Swap each "Viewport" in the lines below for "Display" and keep everything else the same.

Begin Exercise material

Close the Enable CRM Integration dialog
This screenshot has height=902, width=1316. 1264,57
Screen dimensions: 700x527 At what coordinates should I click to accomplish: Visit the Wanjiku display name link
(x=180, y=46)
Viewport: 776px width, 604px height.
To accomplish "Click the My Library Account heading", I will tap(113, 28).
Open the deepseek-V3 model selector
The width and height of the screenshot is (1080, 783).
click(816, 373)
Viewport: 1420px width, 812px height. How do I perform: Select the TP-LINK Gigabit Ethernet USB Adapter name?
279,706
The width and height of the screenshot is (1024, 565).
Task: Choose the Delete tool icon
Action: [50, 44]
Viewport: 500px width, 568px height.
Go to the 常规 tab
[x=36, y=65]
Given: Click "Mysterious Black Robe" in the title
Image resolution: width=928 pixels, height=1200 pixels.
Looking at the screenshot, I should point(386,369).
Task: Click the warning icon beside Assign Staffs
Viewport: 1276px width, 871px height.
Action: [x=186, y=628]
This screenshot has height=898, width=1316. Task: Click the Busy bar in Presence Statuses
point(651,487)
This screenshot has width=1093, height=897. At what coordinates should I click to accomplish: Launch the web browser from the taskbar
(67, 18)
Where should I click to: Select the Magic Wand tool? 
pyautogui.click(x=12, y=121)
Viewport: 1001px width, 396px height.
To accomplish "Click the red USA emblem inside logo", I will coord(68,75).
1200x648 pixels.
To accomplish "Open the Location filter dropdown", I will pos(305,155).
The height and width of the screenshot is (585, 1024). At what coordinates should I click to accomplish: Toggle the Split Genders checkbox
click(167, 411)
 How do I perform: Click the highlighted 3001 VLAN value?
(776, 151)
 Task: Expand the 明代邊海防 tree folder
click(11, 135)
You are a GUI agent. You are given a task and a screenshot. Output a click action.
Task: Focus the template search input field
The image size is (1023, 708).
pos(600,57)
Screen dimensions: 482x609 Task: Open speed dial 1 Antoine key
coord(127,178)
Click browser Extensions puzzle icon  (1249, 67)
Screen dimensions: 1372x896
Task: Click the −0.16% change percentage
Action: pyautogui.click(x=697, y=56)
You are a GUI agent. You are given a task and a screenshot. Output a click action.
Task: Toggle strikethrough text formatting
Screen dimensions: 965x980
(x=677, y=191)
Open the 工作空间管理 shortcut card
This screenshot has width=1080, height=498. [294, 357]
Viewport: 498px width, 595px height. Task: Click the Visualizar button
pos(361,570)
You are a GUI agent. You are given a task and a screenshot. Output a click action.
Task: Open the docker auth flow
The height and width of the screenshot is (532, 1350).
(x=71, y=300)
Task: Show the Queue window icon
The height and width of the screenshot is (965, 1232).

End Exercise material

--- Response to this exercise ---
Close the Enable CRM Integration dialog
This screenshot has height=902, width=1316. 1264,57
Screen dimensions: 700x527 At what coordinates should I click to accomplish: Visit the Wanjiku display name link
(x=180, y=46)
Display: 776px width, 604px height.
To accomplish "Click the My Library Account heading", I will tap(113, 28).
Open the deepseek-V3 model selector
The width and height of the screenshot is (1080, 783).
click(816, 373)
Display: 1420px width, 812px height. How do I perform: Select the TP-LINK Gigabit Ethernet USB Adapter name?
279,706
The width and height of the screenshot is (1024, 565).
Task: Choose the Delete tool icon
Action: [50, 44]
Display: 500px width, 568px height.
Go to the 常规 tab
[x=36, y=65]
Given: Click "Mysterious Black Robe" in the title
Image resolution: width=928 pixels, height=1200 pixels.
Looking at the screenshot, I should point(386,369).
Task: Click the warning icon beside Assign Staffs
Display: 1276px width, 871px height.
Action: [x=186, y=628]
This screenshot has height=898, width=1316. Task: Click the Busy bar in Presence Statuses
point(651,487)
This screenshot has width=1093, height=897. At what coordinates should I click to accomplish: Launch the web browser from the taskbar
(67, 18)
Where should I click to: Select the Magic Wand tool? 
pyautogui.click(x=12, y=121)
Display: 1001px width, 396px height.
To accomplish "Click the red USA emblem inside logo", I will coord(68,75).
1200x648 pixels.
To accomplish "Open the Location filter dropdown", I will pos(305,155).
The height and width of the screenshot is (585, 1024). At what coordinates should I click to accomplish: Toggle the Split Genders checkbox
click(167, 411)
 How do I perform: Click the highlighted 3001 VLAN value?
(776, 151)
 Task: Expand the 明代邊海防 tree folder
click(11, 135)
You are a GUI agent. You are given a task and a screenshot. Output a click action.
Task: Focus the template search input field
The image size is (1023, 708).
pos(600,57)
Screen dimensions: 482x609 Task: Open speed dial 1 Antoine key
coord(127,178)
Click browser Extensions puzzle icon  (1249, 67)
Screen dimensions: 1372x896
Task: Click the −0.16% change percentage
Action: pyautogui.click(x=697, y=56)
You are a GUI agent. You are given a task and a screenshot. Output a click action.
Task: Toggle strikethrough text formatting
Screen dimensions: 965x980
(x=677, y=191)
Open the 工作空间管理 shortcut card
This screenshot has width=1080, height=498. [294, 357]
Display: 498px width, 595px height. Task: Click the Visualizar button
pos(361,570)
You are a GUI agent. You are given a task and a screenshot. Output a click action.
Task: Open the docker auth flow
The height and width of the screenshot is (532, 1350).
(x=71, y=300)
Task: Show the Queue window icon
The height and width of the screenshot is (965, 1232).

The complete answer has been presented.